**Work item:** Transcribe all of the records exactly, leaving every line as it is.

**Source data:**
* * *

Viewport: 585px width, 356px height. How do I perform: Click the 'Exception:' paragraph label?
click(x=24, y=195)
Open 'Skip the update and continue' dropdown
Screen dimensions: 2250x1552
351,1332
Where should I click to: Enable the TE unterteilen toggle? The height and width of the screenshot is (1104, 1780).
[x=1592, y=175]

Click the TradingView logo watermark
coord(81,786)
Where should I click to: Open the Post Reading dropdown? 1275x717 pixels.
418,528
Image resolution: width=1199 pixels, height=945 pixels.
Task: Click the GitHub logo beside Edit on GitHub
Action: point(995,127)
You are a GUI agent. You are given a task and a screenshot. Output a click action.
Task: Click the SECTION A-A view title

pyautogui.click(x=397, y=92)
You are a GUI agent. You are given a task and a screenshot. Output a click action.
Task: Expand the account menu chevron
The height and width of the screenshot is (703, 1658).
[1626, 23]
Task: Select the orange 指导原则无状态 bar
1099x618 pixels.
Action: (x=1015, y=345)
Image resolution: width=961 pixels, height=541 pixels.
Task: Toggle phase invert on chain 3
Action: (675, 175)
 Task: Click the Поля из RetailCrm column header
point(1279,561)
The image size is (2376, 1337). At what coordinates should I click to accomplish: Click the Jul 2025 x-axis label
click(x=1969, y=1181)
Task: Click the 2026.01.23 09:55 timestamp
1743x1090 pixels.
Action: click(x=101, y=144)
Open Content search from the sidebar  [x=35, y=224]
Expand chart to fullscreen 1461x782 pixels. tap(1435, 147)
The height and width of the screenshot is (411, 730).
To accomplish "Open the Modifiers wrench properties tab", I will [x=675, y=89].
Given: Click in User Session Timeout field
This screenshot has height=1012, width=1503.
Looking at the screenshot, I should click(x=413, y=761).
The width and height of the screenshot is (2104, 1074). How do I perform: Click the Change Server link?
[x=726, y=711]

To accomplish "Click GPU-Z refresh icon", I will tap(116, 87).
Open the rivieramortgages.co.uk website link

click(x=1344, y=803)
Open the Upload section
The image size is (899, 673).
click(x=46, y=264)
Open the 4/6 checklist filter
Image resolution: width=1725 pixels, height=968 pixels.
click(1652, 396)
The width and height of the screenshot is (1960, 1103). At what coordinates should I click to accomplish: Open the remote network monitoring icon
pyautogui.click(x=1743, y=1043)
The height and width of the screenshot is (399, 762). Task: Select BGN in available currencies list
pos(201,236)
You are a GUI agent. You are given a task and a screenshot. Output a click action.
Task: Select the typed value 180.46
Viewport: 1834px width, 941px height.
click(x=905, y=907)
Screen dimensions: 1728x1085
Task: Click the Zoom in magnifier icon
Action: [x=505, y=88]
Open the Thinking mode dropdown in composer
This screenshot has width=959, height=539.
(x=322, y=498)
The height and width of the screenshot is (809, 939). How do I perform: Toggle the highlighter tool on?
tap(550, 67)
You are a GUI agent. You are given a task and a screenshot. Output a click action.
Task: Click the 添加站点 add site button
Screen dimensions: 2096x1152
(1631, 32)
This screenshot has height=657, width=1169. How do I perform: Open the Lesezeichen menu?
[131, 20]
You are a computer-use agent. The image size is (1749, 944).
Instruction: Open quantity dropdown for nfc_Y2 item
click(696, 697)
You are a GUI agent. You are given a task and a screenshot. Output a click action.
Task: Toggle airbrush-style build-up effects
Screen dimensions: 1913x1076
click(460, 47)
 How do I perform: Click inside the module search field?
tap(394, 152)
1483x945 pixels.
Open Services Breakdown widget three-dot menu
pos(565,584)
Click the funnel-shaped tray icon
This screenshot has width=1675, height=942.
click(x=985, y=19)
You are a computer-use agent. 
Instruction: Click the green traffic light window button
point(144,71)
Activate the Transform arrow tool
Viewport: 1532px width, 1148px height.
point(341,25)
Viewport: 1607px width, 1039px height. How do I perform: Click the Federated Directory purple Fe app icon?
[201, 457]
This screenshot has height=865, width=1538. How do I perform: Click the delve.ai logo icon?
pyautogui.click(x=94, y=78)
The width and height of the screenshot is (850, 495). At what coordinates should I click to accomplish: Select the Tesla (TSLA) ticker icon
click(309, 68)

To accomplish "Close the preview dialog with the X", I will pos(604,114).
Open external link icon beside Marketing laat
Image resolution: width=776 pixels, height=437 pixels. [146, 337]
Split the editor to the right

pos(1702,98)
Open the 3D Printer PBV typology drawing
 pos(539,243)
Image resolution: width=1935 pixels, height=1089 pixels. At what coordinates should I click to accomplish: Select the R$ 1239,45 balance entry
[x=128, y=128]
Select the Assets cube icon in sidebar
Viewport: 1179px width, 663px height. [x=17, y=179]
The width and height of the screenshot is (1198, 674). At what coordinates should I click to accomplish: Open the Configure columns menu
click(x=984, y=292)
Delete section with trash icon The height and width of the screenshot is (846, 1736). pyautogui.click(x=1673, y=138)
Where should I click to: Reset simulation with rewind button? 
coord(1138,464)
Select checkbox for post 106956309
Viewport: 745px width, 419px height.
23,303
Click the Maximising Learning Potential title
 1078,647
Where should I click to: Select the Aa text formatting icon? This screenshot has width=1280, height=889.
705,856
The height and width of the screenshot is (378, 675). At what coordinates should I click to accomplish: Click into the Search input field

* * *

**Your solution:**
Viewport: 585px width, 356px height. How do I perform: Click the 'Exception:' paragraph label?
click(x=24, y=195)
Open 'Skip the update and continue' dropdown
Screen dimensions: 2250x1552
351,1332
Where should I click to: Enable the TE unterteilen toggle? The height and width of the screenshot is (1104, 1780).
[x=1592, y=175]

Click the TradingView logo watermark
coord(81,786)
Where should I click to: Open the Post Reading dropdown? 1275x717 pixels.
418,528
Image resolution: width=1199 pixels, height=945 pixels.
Task: Click the GitHub logo beside Edit on GitHub
Action: point(995,127)
You are a GUI agent. You are given a task and a screenshot. Output a click action.
Task: Click the SECTION A-A view title

pyautogui.click(x=397, y=92)
You are a GUI agent. You are given a task and a screenshot. Output a click action.
Task: Expand the account menu chevron
The height and width of the screenshot is (703, 1658).
[1626, 23]
Task: Select the orange 指导原则无状态 bar
1099x618 pixels.
Action: (x=1015, y=345)
Image resolution: width=961 pixels, height=541 pixels.
Task: Toggle phase invert on chain 3
Action: (675, 175)
 Task: Click the Поля из RetailCrm column header
point(1279,561)
The image size is (2376, 1337). At what coordinates should I click to accomplish: Click the Jul 2025 x-axis label
click(x=1969, y=1181)
Task: Click the 2026.01.23 09:55 timestamp
1743x1090 pixels.
Action: click(x=101, y=144)
Open Content search from the sidebar  [x=35, y=224]
Expand chart to fullscreen 1461x782 pixels. tap(1435, 147)
The height and width of the screenshot is (411, 730).
To accomplish "Open the Modifiers wrench properties tab", I will [x=675, y=89].
Given: Click in User Session Timeout field
This screenshot has height=1012, width=1503.
Looking at the screenshot, I should click(x=413, y=761).
The width and height of the screenshot is (2104, 1074). How do I perform: Click the Change Server link?
[x=726, y=711]

To accomplish "Click GPU-Z refresh icon", I will tap(116, 87).
Open the rivieramortgages.co.uk website link

click(x=1344, y=803)
Open the Upload section
The image size is (899, 673).
click(x=46, y=264)
Open the 4/6 checklist filter
Image resolution: width=1725 pixels, height=968 pixels.
click(1652, 396)
The width and height of the screenshot is (1960, 1103). At what coordinates should I click to accomplish: Open the remote network monitoring icon
pyautogui.click(x=1743, y=1043)
The height and width of the screenshot is (399, 762). Task: Select BGN in available currencies list
pos(201,236)
You are a GUI agent. You are given a task and a screenshot. Output a click action.
Task: Select the typed value 180.46
Viewport: 1834px width, 941px height.
click(x=905, y=907)
Screen dimensions: 1728x1085
Task: Click the Zoom in magnifier icon
Action: [x=505, y=88]
Open the Thinking mode dropdown in composer
This screenshot has width=959, height=539.
(x=322, y=498)
The height and width of the screenshot is (809, 939). How do I perform: Toggle the highlighter tool on?
tap(550, 67)
You are a GUI agent. You are given a task and a screenshot. Output a click action.
Task: Click the 添加站点 add site button
Screen dimensions: 2096x1152
(1631, 32)
This screenshot has height=657, width=1169. How do I perform: Open the Lesezeichen menu?
[131, 20]
You are a computer-use agent. The image size is (1749, 944).
Instruction: Open quantity dropdown for nfc_Y2 item
click(696, 697)
You are a GUI agent. You are given a task and a screenshot. Output a click action.
Task: Toggle airbrush-style build-up effects
Screen dimensions: 1913x1076
click(460, 47)
 How do I perform: Click inside the module search field?
tap(394, 152)
1483x945 pixels.
Open Services Breakdown widget three-dot menu
pos(565,584)
Click the funnel-shaped tray icon
This screenshot has width=1675, height=942.
click(x=985, y=19)
You are a computer-use agent. 
Instruction: Click the green traffic light window button
point(144,71)
Activate the Transform arrow tool
Viewport: 1532px width, 1148px height.
point(341,25)
Viewport: 1607px width, 1039px height. How do I perform: Click the Federated Directory purple Fe app icon?
[201, 457]
This screenshot has height=865, width=1538. How do I perform: Click the delve.ai logo icon?
pyautogui.click(x=94, y=78)
The width and height of the screenshot is (850, 495). At what coordinates should I click to accomplish: Select the Tesla (TSLA) ticker icon
click(309, 68)

To accomplish "Close the preview dialog with the X", I will pos(604,114).
Open external link icon beside Marketing laat
Image resolution: width=776 pixels, height=437 pixels. [146, 337]
Split the editor to the right

pos(1702,98)
Open the 3D Printer PBV typology drawing
 pos(539,243)
Image resolution: width=1935 pixels, height=1089 pixels. At what coordinates should I click to accomplish: Select the R$ 1239,45 balance entry
[x=128, y=128]
Select the Assets cube icon in sidebar
Viewport: 1179px width, 663px height. [x=17, y=179]
The width and height of the screenshot is (1198, 674). At what coordinates should I click to accomplish: Open the Configure columns menu
click(x=984, y=292)
Delete section with trash icon The height and width of the screenshot is (846, 1736). pyautogui.click(x=1673, y=138)
Where should I click to: Reset simulation with rewind button? 
coord(1138,464)
Select checkbox for post 106956309
Viewport: 745px width, 419px height.
23,303
Click the Maximising Learning Potential title
 1078,647
Where should I click to: Select the Aa text formatting icon? This screenshot has width=1280, height=889.
705,856
The height and width of the screenshot is (378, 675). At what coordinates should I click to accomplish: Click into the Search input field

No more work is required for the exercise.